Sometimes we'll bring two vehicles so that one of us can leave with the kids (or a child if one of them has a particularly short fuse) and the other can continue. It's a compromise but it's made a big difference in how long our family is recovering from holiday disruption.
To prepare the kids, we make sure events are on their weekly visual schedule. This give them a little warning something is coming. (Some kids get more upset with the schedule because it gives them time to brood.)
We use social stories to outline what will be happening at a particular event and what their expected behaviour will be. (First we'll open presents and then you say thank you in a big voice.)
We bring toys and other distractions along with us. Twenty minutes on the iPad might be anti-social but it buys you a little more time. And it gives them something familiar and comforting in an unfamiliar environment.
We keep the demands low. Say hello to people, say thank you, don't touch people's things, no screaming or shouting. We don't expect them to listen to Grandpa's long winded jokes or play with their cousins. We also try and make sure there's a quiet area they can go to where the family knows not to interrupt them.

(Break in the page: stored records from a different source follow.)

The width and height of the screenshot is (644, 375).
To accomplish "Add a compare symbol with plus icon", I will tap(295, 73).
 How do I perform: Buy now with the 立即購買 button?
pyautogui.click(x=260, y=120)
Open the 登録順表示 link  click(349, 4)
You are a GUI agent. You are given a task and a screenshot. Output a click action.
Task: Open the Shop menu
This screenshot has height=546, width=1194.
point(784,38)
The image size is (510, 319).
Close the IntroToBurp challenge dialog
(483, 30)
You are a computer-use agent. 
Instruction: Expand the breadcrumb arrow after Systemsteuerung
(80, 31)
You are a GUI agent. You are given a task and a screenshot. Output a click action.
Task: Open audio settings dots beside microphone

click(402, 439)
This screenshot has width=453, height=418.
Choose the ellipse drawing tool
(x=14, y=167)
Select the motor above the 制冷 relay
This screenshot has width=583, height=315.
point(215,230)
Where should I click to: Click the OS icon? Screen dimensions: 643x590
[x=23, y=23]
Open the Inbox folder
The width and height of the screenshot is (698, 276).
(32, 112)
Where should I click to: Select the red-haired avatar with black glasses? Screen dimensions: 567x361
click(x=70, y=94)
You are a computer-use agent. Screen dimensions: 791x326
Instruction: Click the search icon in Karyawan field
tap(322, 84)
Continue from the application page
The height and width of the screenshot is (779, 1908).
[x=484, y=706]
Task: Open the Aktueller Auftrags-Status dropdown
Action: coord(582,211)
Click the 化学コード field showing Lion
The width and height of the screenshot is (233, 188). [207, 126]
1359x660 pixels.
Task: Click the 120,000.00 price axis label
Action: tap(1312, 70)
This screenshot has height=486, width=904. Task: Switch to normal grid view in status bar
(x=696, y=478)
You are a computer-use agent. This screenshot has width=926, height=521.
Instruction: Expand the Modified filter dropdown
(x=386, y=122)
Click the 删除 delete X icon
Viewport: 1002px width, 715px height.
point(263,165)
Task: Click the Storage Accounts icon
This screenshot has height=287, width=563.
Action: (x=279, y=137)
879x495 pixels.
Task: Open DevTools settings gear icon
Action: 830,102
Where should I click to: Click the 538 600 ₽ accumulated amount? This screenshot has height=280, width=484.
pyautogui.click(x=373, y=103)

We keep their clothes casual and comfortable. Some parents like to make their kids dress up but we've made the decision to keep things familiar to avoid the clothing becoming an extra irritant. If you do want your child to dress up, make sure the fabric isn't scratchy or uncomfortable and have lots of practice runs wearing the outfit before the event. An hour or two of playing in their party clothes can make the outfit less upsetting and save you a battle on the day.
We prepare our extended family. This is an important step and a lot of families don't think of it. I talk to whoever's hosting to see about breakables left out on convenient tables, to agree on quiet areas, to warn them about any behaviour concerns I have. If I'm not familiar with their house, I ask them to send me pictures. I ask what the plan is and make sure the important events happen early on. If they plan to have two hours of visiting before dinner, we don't show up until half an hour before dinner to avoid having the kids burned out. I explain what I am expecting my children to do and what I won't be expecting them to do and I set out clear guidelines about who will be taking care of my children. I also give the host an opportunity to ask questions or air any concerns.
I have cancelled going to events when I believed it was going to be too great a risk. I've also walked out when I realized the situation was not going to work. (The quiet area was full of antique dolls at convenient reaching heights.)
For the most part, our system works. The few events we do go to are at familiar places and having stuck to our guns for the last several years, the family no longer gets upset when we have to leave or tries to insist we stay just a little longer. The homes we go to know what preparations to make and people know what to expect from our boys.
There's still some familial bickering and drama ... it is the holidays after all. But it's kept to an acceptable level and everyone goes home with the same level of discontent.
And after all, isn't that what the holidays are really all about?